Di Roberto Murgia per Ansa – La comunicazione politica è un’arte, ma in Italia è solo un “bricolage improvvisato”, e già da molti anni. Il più famoso spin doctor italiano, Luigi Crespi, e il giornalista Luca Telese spiegano all’ANSA perché la campagna elettorale per il voto del 4 marzo sarà “corta e noiosa” e come dovrebbero comportarsi, invece, un leader e i suoi collaboratori per fare breccia su chi guarda i manifesti, sente gli spot, segue i candidati in tv e sul web e poi va a votare. Concetti ribaditi a Cagliari dove ieri e oggi è sbarcata “La fabbrica dei leader – political bootcamp“, il master a pagamento organizzato da Crespi, che condensa l’esperienza da pubblicitario, comunicatore e storyteller in vent’anni di campagne elettorali.

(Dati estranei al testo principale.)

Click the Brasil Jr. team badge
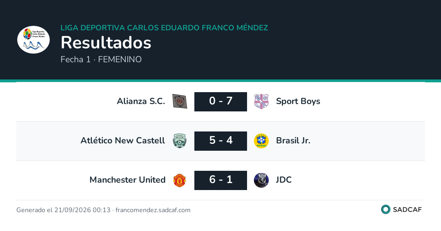Screen dimensions: 441x231 pyautogui.click(x=261, y=141)
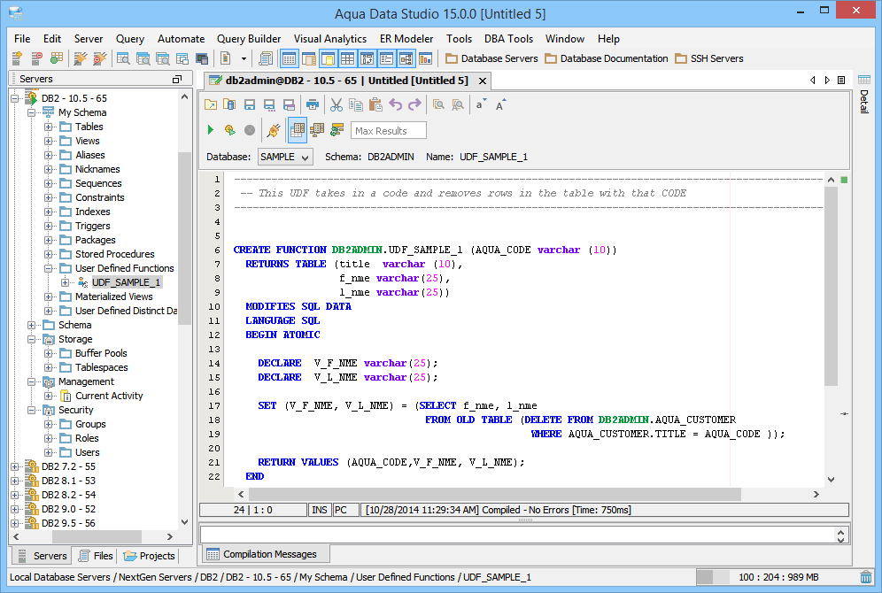882x593 pixels.
Task: Open the Query Builder menu
Action: 249,39
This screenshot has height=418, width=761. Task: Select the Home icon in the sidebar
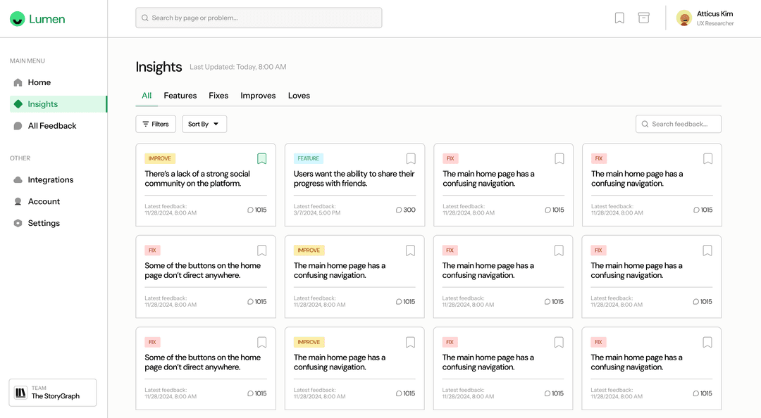[x=17, y=82]
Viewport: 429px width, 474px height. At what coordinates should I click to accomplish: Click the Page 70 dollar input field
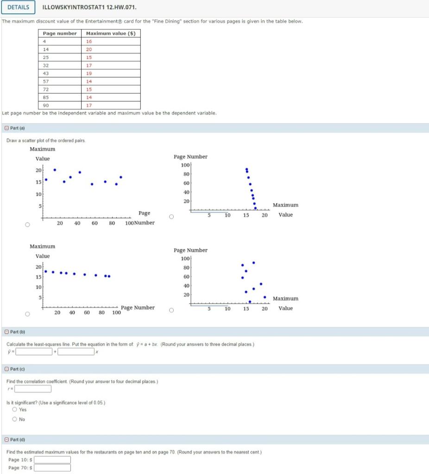[x=52, y=468]
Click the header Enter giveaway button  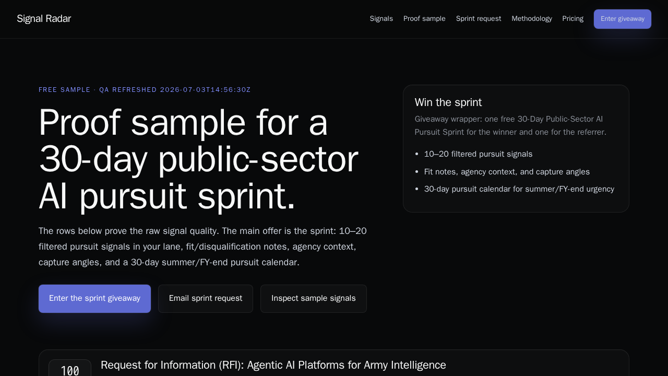pos(623,19)
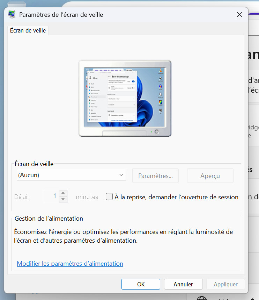Click the screen saver icon in the title bar

point(12,15)
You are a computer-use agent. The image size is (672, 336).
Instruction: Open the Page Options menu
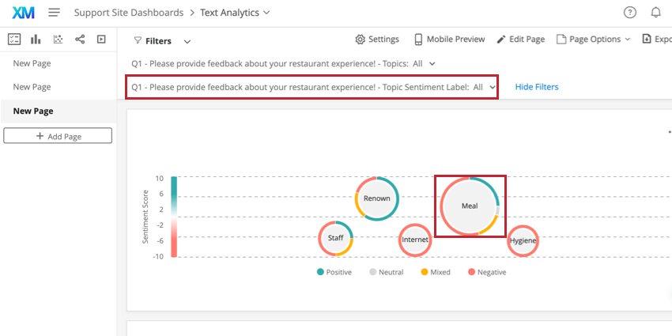pyautogui.click(x=595, y=40)
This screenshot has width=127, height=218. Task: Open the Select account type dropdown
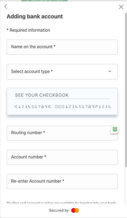pyautogui.click(x=62, y=72)
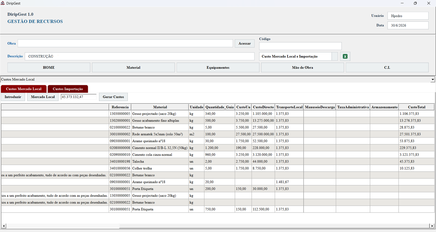This screenshot has height=232, width=436.
Task: Select the Custos Mercado Local tab
Action: coord(24,89)
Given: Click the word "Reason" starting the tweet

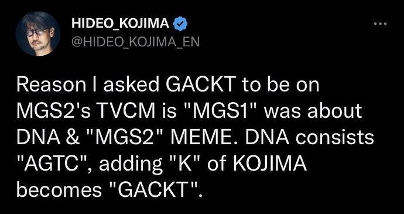Looking at the screenshot, I should [52, 85].
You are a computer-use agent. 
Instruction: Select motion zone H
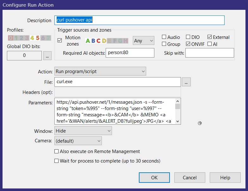[126, 41]
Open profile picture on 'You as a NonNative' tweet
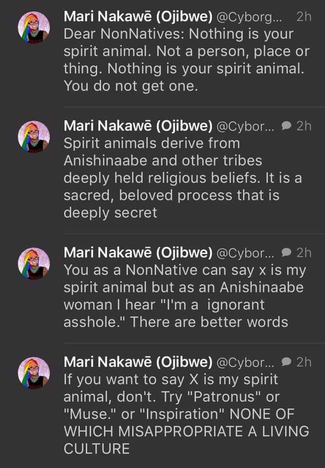This screenshot has width=325, height=468. tap(34, 263)
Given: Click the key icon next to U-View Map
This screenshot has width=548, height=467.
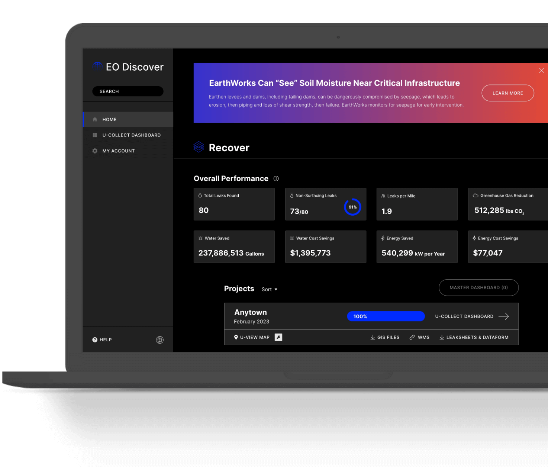Looking at the screenshot, I should coord(278,337).
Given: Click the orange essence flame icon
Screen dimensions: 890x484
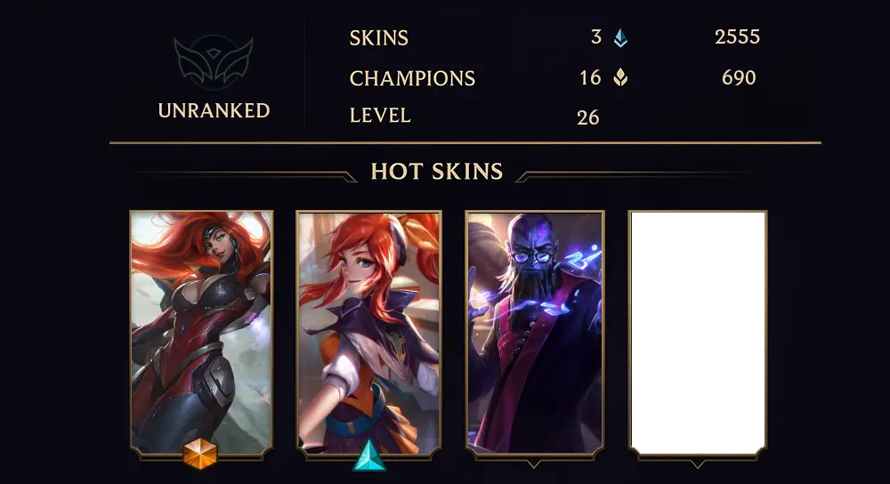Looking at the screenshot, I should 620,77.
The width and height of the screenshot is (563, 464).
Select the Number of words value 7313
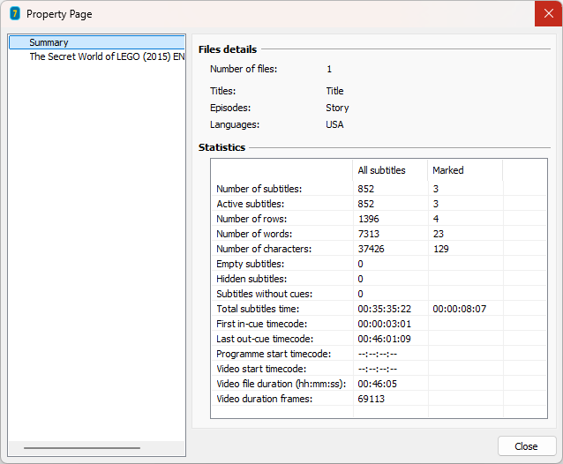click(369, 234)
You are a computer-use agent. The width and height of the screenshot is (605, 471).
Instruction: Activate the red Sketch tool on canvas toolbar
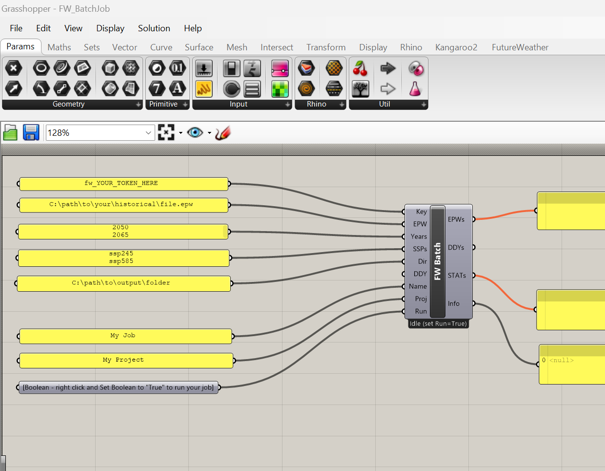[222, 132]
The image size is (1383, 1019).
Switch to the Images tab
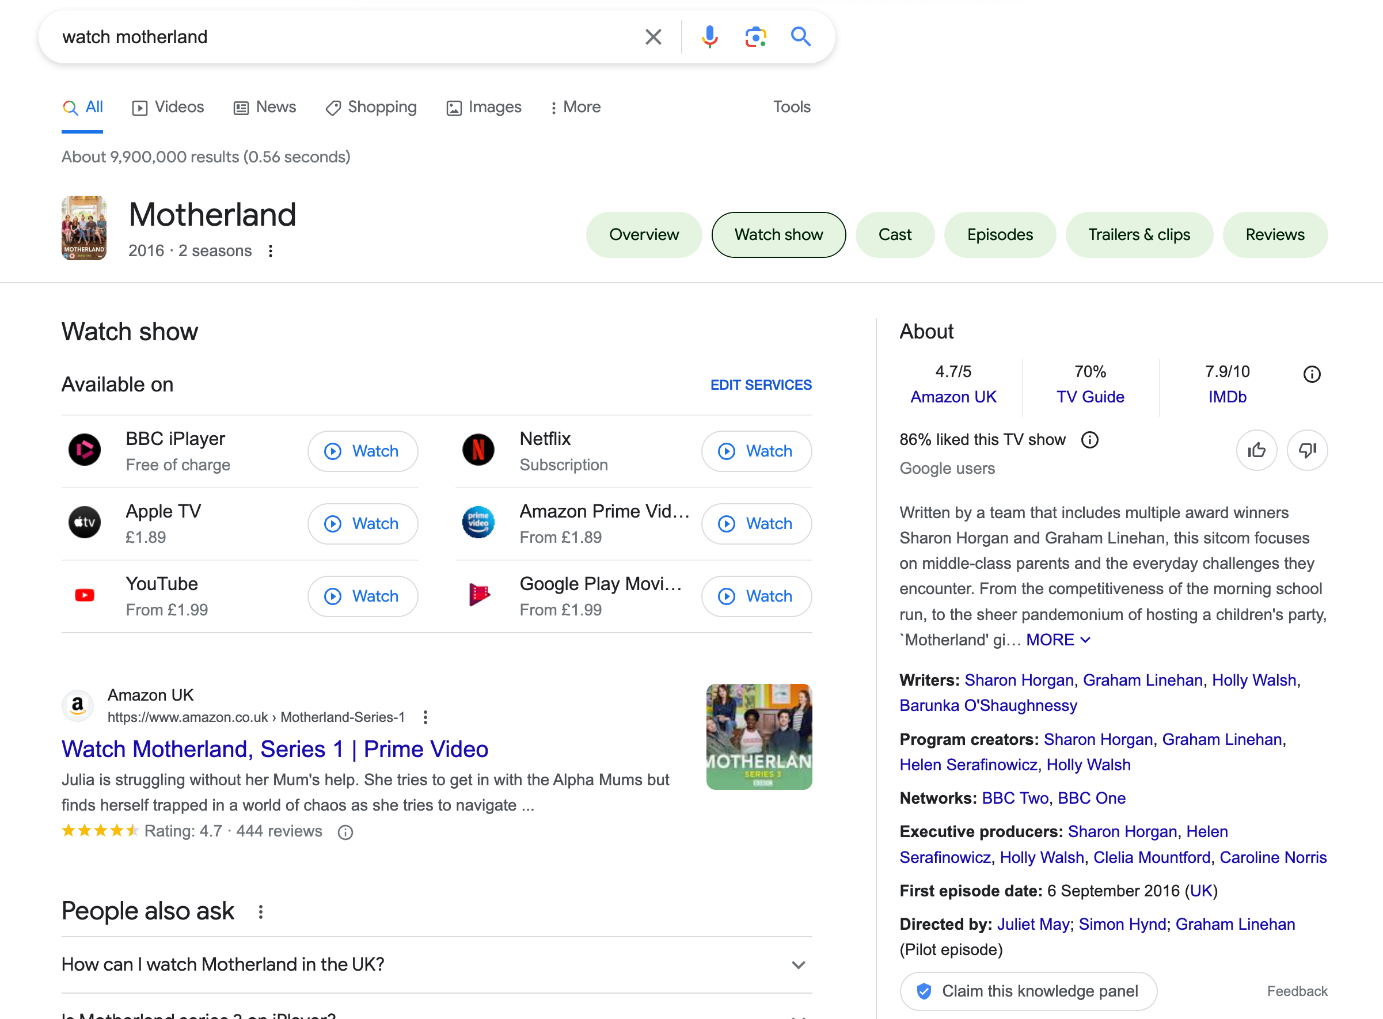click(484, 107)
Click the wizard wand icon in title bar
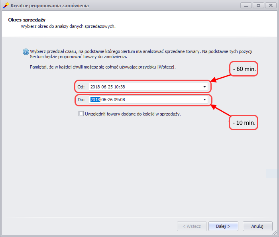Screen dimensions: 279x237 pos(6,6)
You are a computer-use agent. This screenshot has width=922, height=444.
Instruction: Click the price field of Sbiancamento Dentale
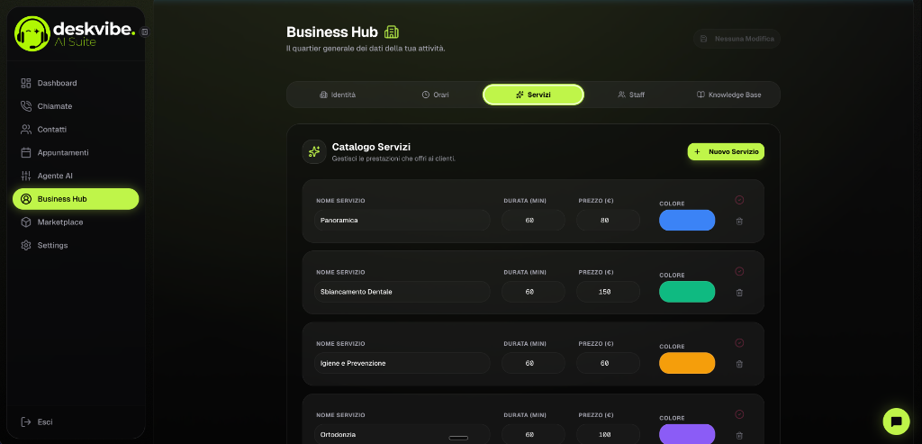coord(608,292)
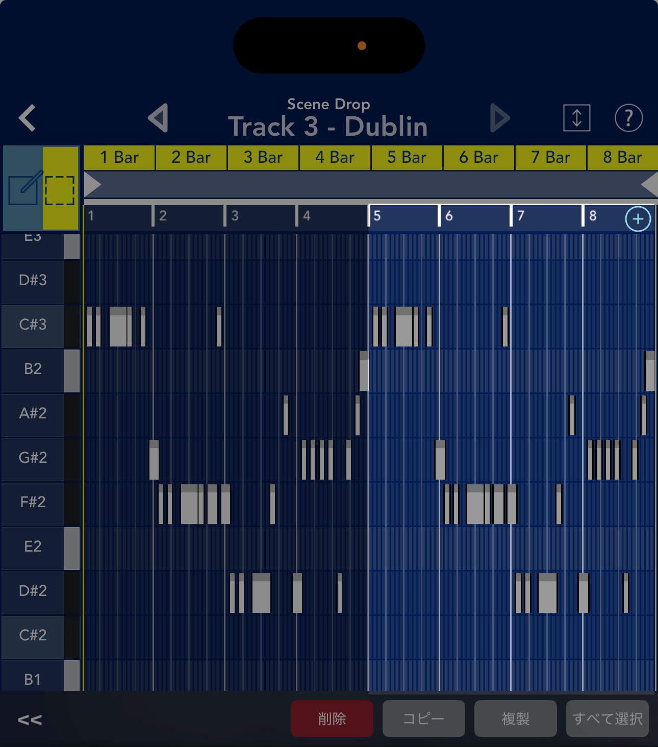Viewport: 658px width, 747px height.
Task: Click the right loop end marker
Action: pyautogui.click(x=649, y=184)
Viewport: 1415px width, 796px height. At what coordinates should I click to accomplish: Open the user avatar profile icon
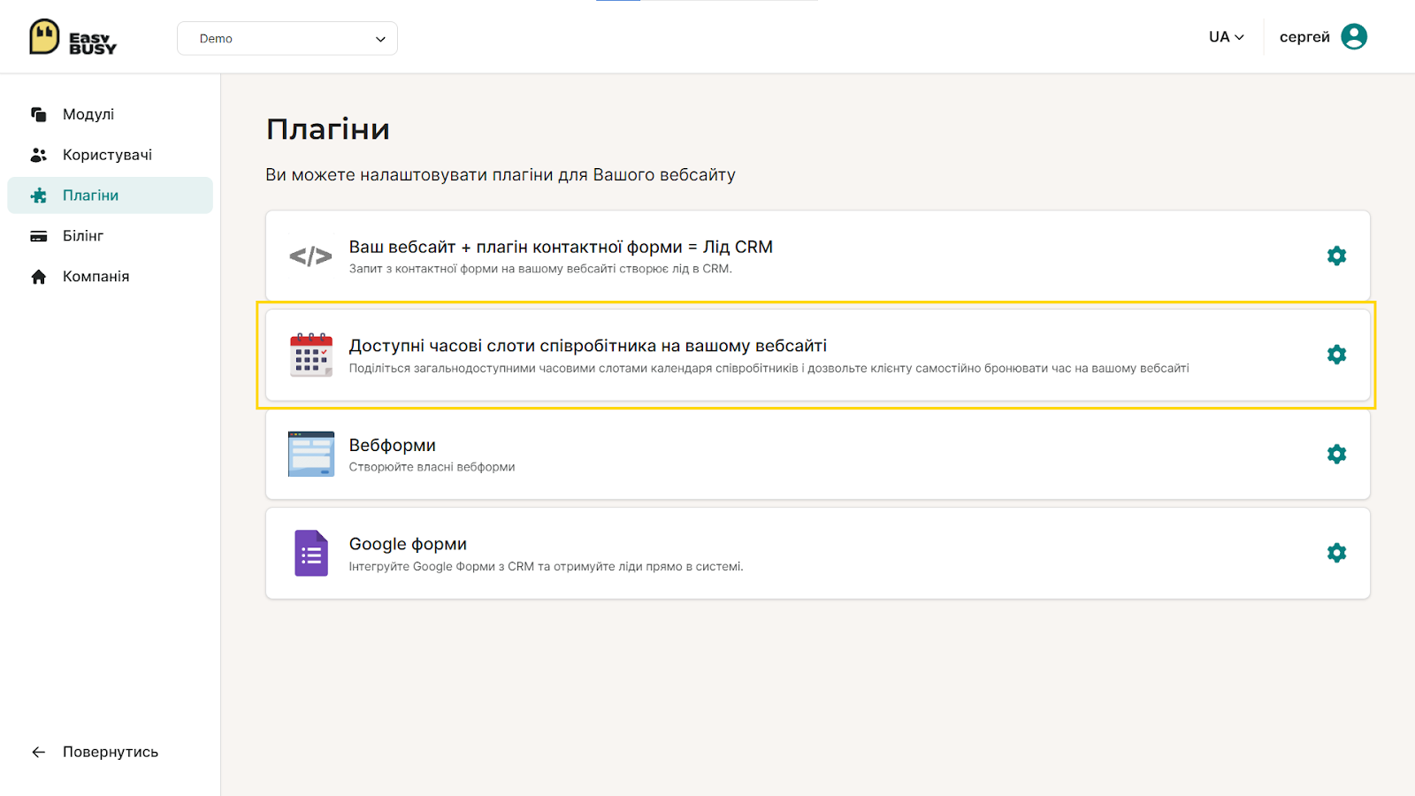[x=1354, y=36]
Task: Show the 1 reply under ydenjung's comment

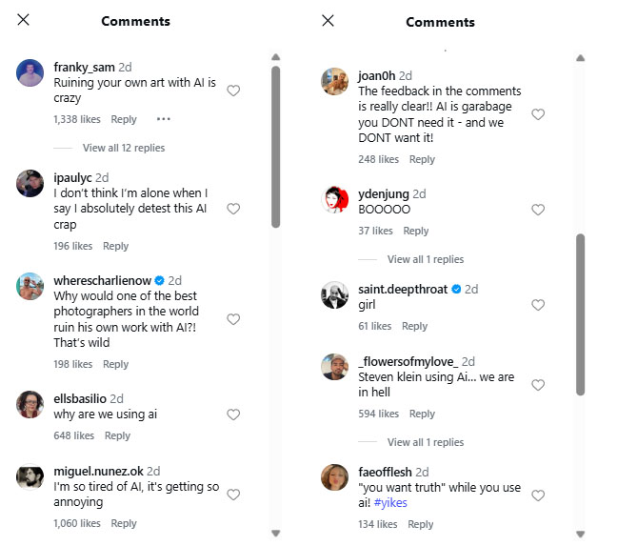Action: pyautogui.click(x=426, y=259)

Tra i partecipanti, gli staff di Pd, Forza Italia, M5S e movimenti sardisti.

“C’è un paradosso, qua proviamo a insegnare ciò che i politici non imparano mai perché solitamente son circondati da staff autoconfermativi – dice Telese, giornalista, scrittore e anchorman – il leader va in tv, nessuno gli scrive un discorso perché lui è convinto di avere cose più interessanti da dire, invece fa brutte figure, poi chiede come è andato e lo staff gli dice ‘benissimo’”. Paradossi della politica italiana. “Nessuno può pensare che George Bush abbia scritto da sé la famosa frase “Read my lips: no new taxes” (leggi le mie labbra, nessuna nuova tassa, ndr)”. Insomma, chiarisce Telese, “dietro c’è uno studio”. Una ricerca che manca nella campagna per le politiche 2018. “E’ pieno di titoli senza pezzo sotto”, argomenta il conduttore. Per esempio? “Messaggi come ‘Aboliamo il canone’ o ‘Aboliamo le tasse universitarie’, quando passano hanno un effetto dannoso”.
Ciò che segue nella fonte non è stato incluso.